A hypothetical electromagnetic wave is shown below. The frequency of the wave is $$x \times 10^{19}$$ Hz. $$x =$$ ______ (nearest integer)

1. Identify the Wavelength ($$\lambda$$)

Looking at the diagram, the distance of 1.5 pm represents the distance from a peak (crest) to a zero-crossing (node).

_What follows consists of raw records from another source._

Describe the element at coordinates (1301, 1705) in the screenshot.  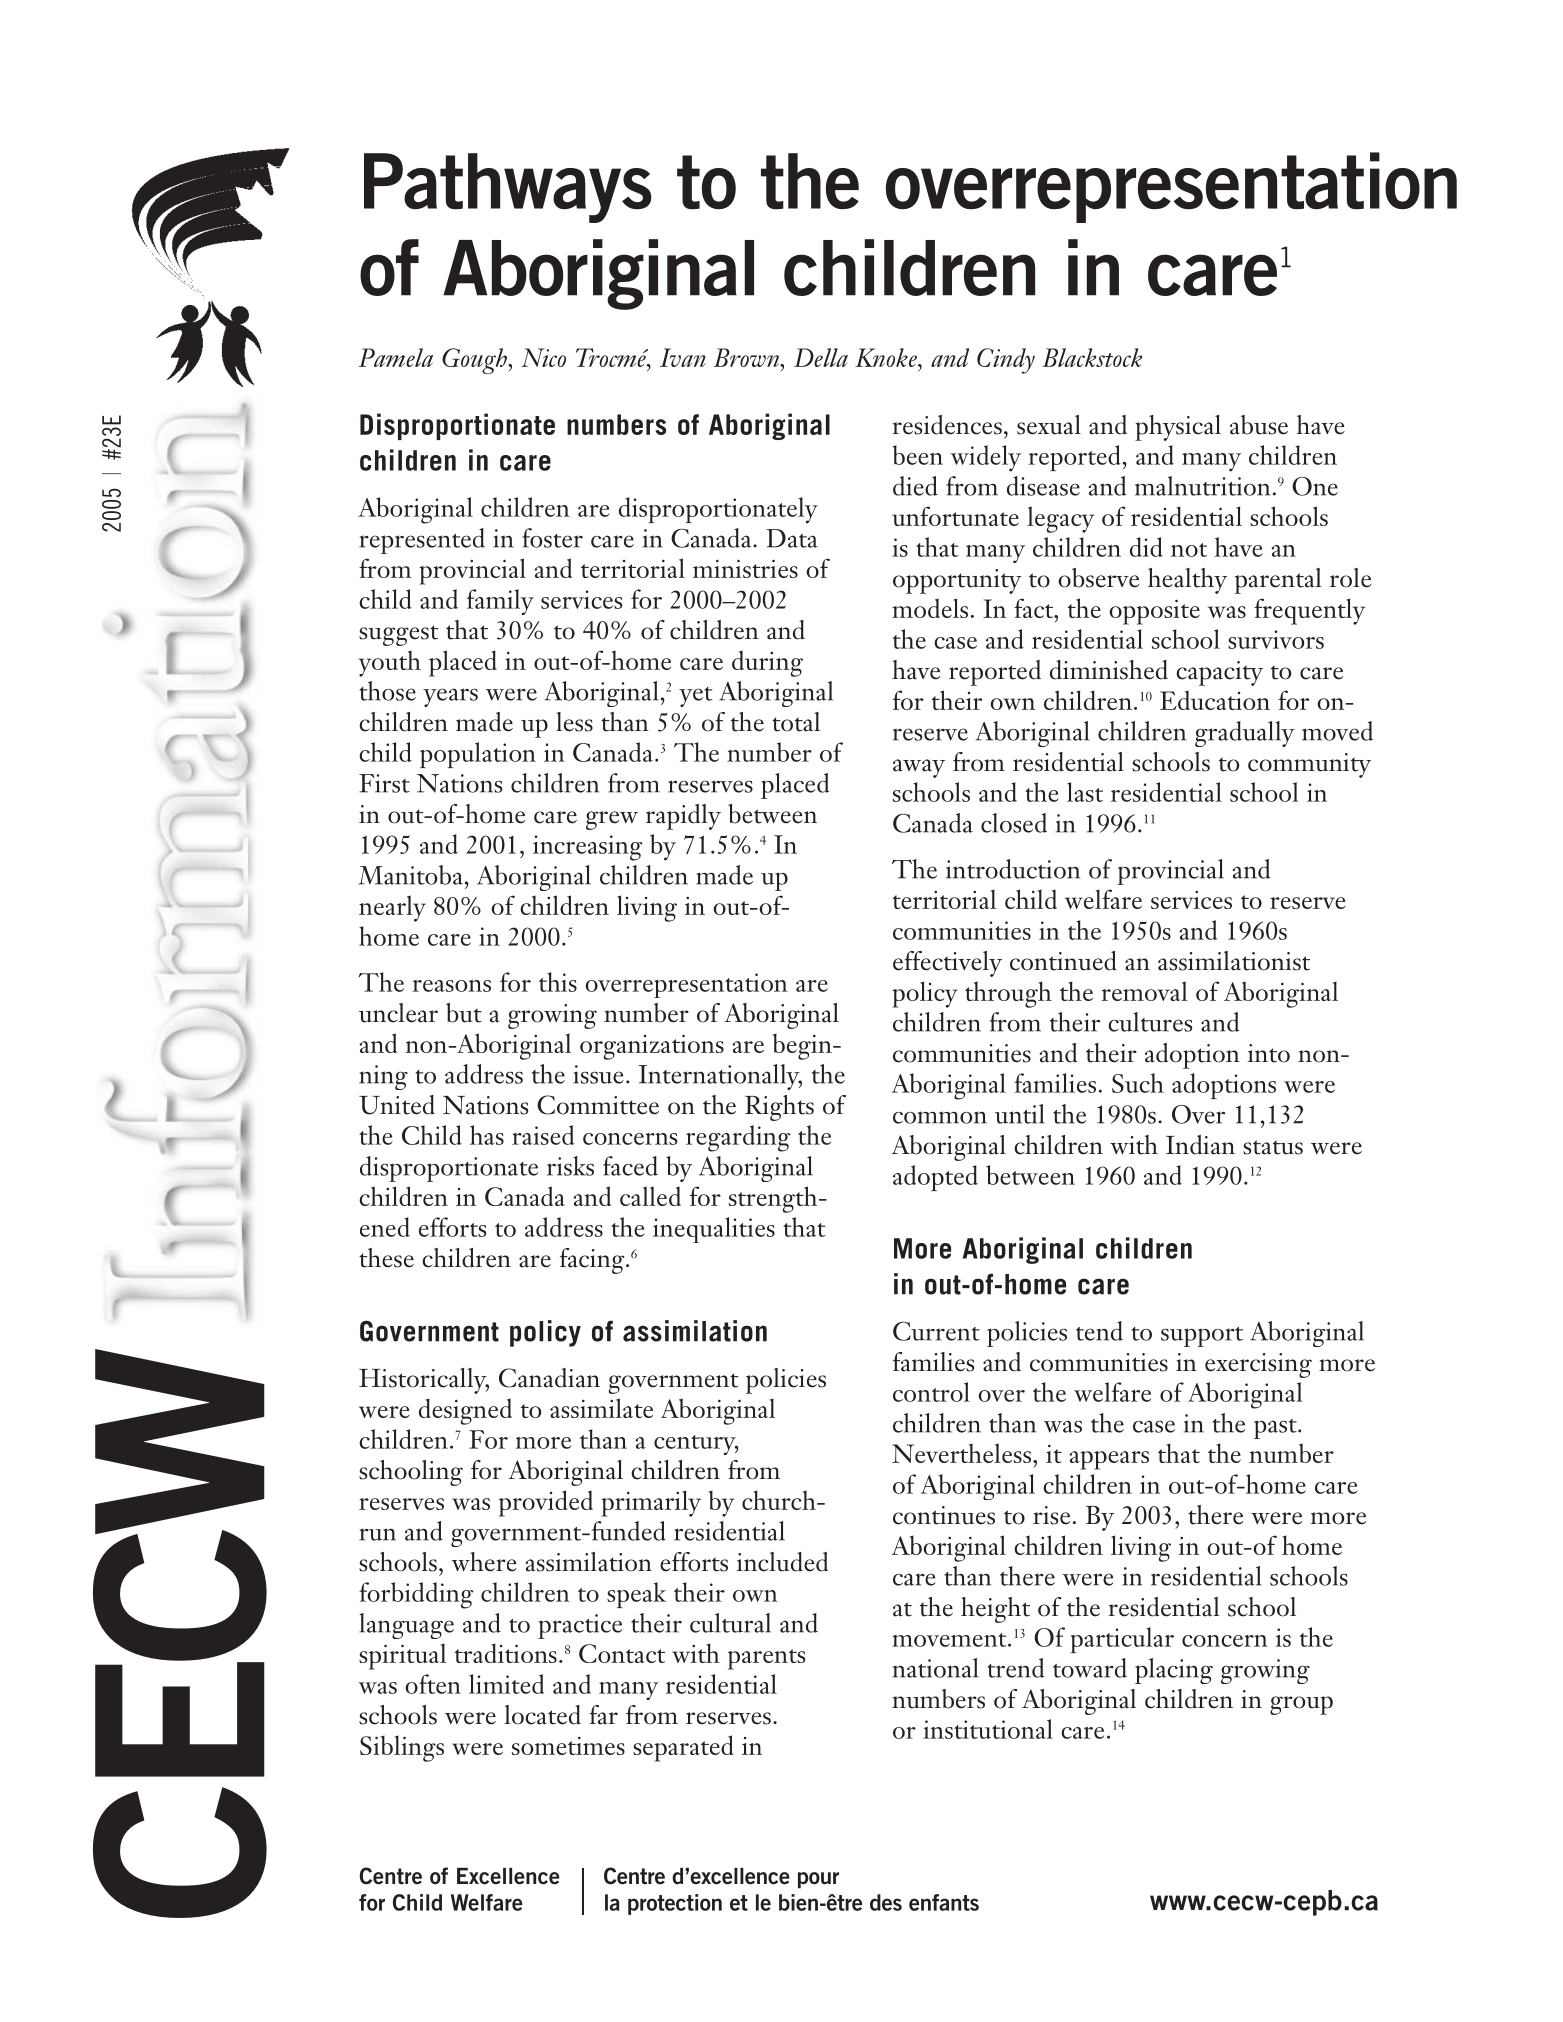
I see `group` at that location.
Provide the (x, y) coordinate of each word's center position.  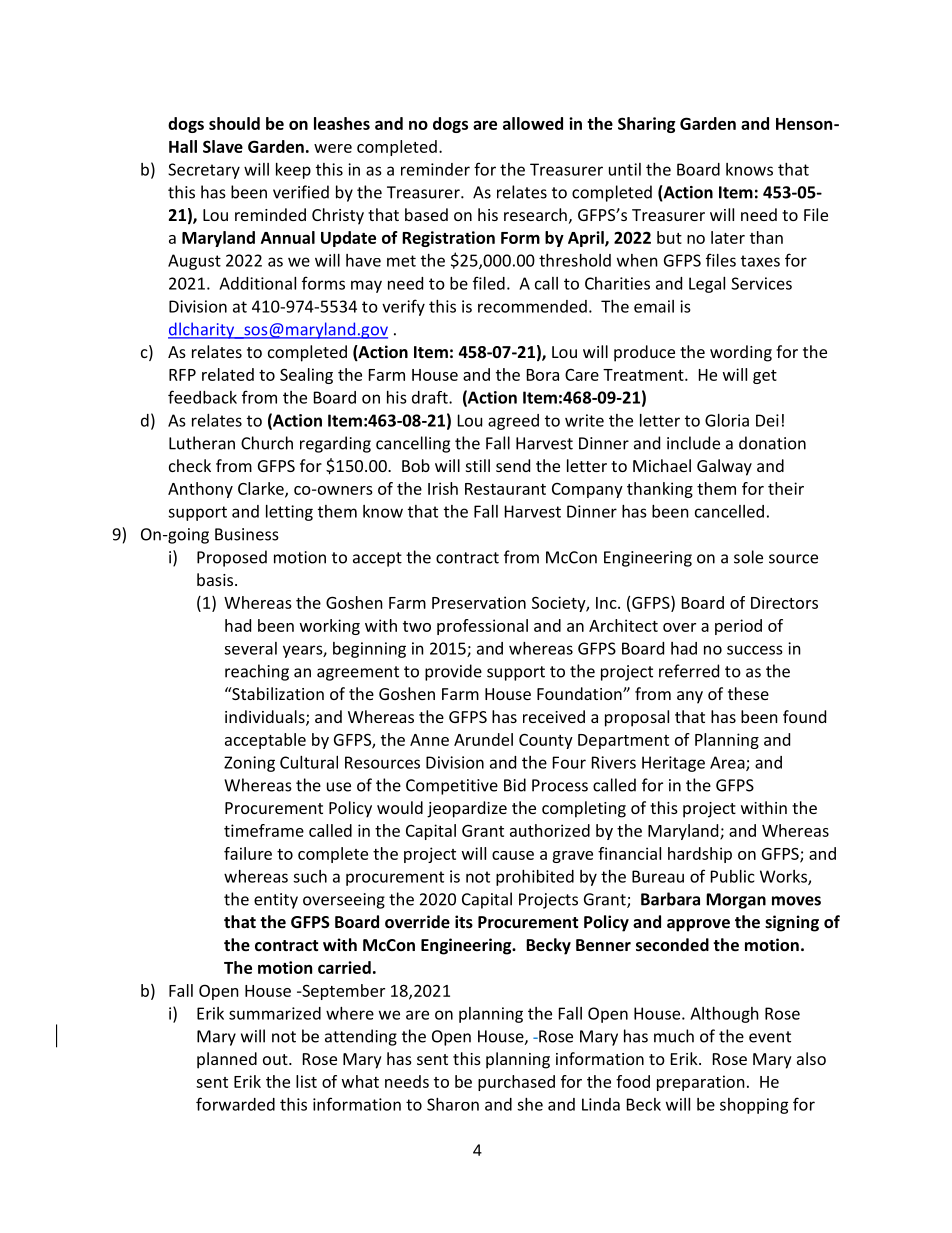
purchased (516, 1083)
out (276, 1059)
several (250, 648)
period (738, 627)
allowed (533, 123)
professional (482, 627)
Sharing (646, 125)
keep (293, 171)
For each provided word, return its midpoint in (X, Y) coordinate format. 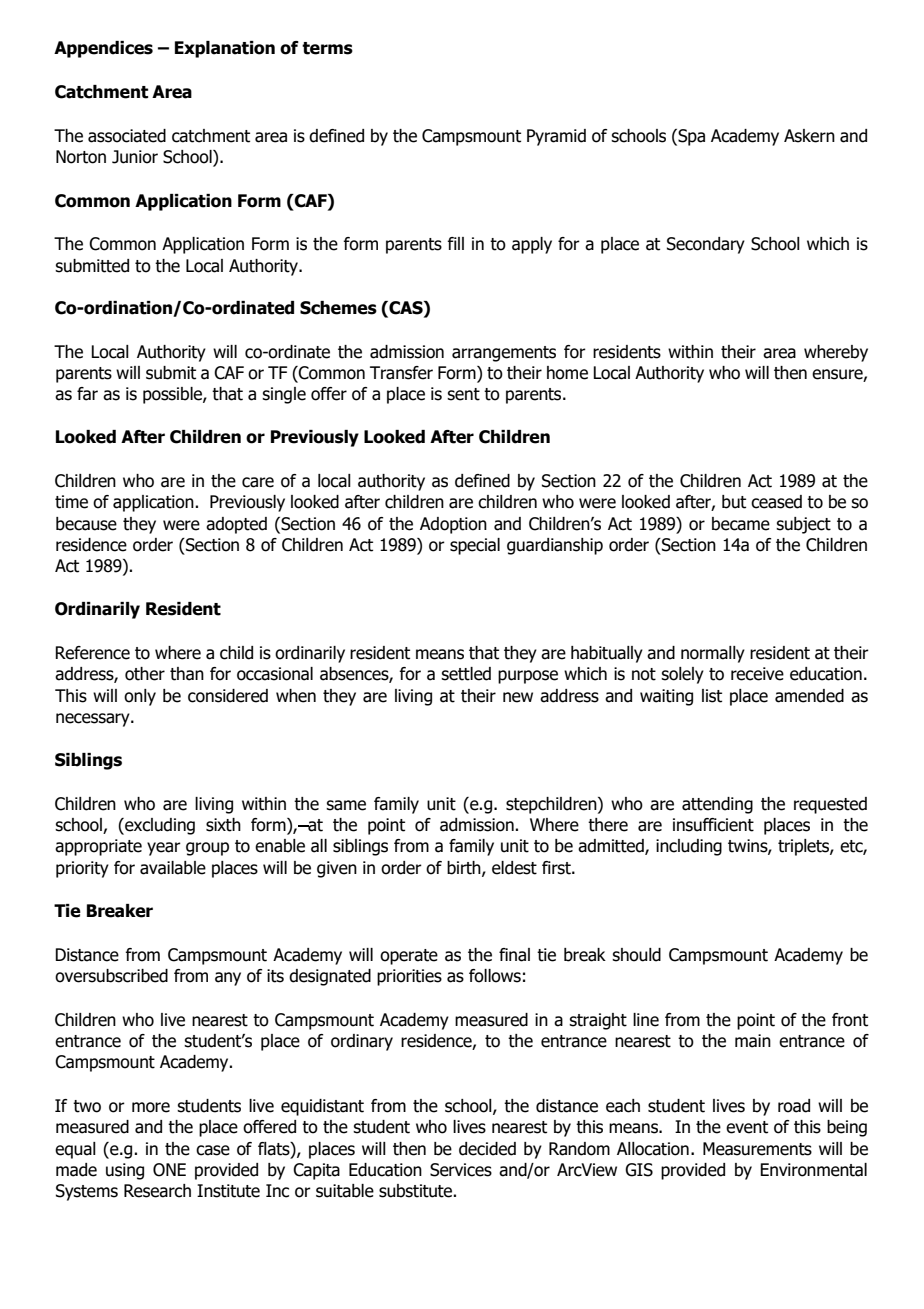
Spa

• A full wavelength ($$\lambda$$) consists of four such segments (peak to node, node to trough, trough to node, and node back to peak).
• Therefore, the wavelength is:
  $$\lambda = 4 \times 1.5 \text{ pm} = 6.0 \text{ pm}$$
• Converting picometers to meters:
  $$\lambda = 6.0 \times 10^{-12} \text{ m}$$

2. Relate Speed, Frequency, and Wavelength

Since this is an electromagnetic wave, it travels at the speed of light ($$c \approx 3 \times 10^8 \text{ m/s}$$). We use the standard wave equation:

$$c = \nu \lambda$$

Where:

• $$c$$ is the speed of light ($$3 \times 10^8 \text{ m/s}$$)
• $$\nu$$ is the frequency (Hz)
• $$\lambda$$ is the wavelength (m)

3. Calculate the Frequency ($$\nu$$)

Rearranging the formula to solve for frequency:

$$\nu = \frac{c}{\lambda} = \frac{3 \times 10^8 \text{ m/s}}{6 \times 10^{-12} \text{ m}}$$

Now, simplify the powers of ten:

$$\nu = 0.5 \times 10^{8 - (-12)} = 0.5 \times 10^{20} \text{ Hz}$$ 

$$\nu = 5 \times 10^{19} \text{ Hz}$$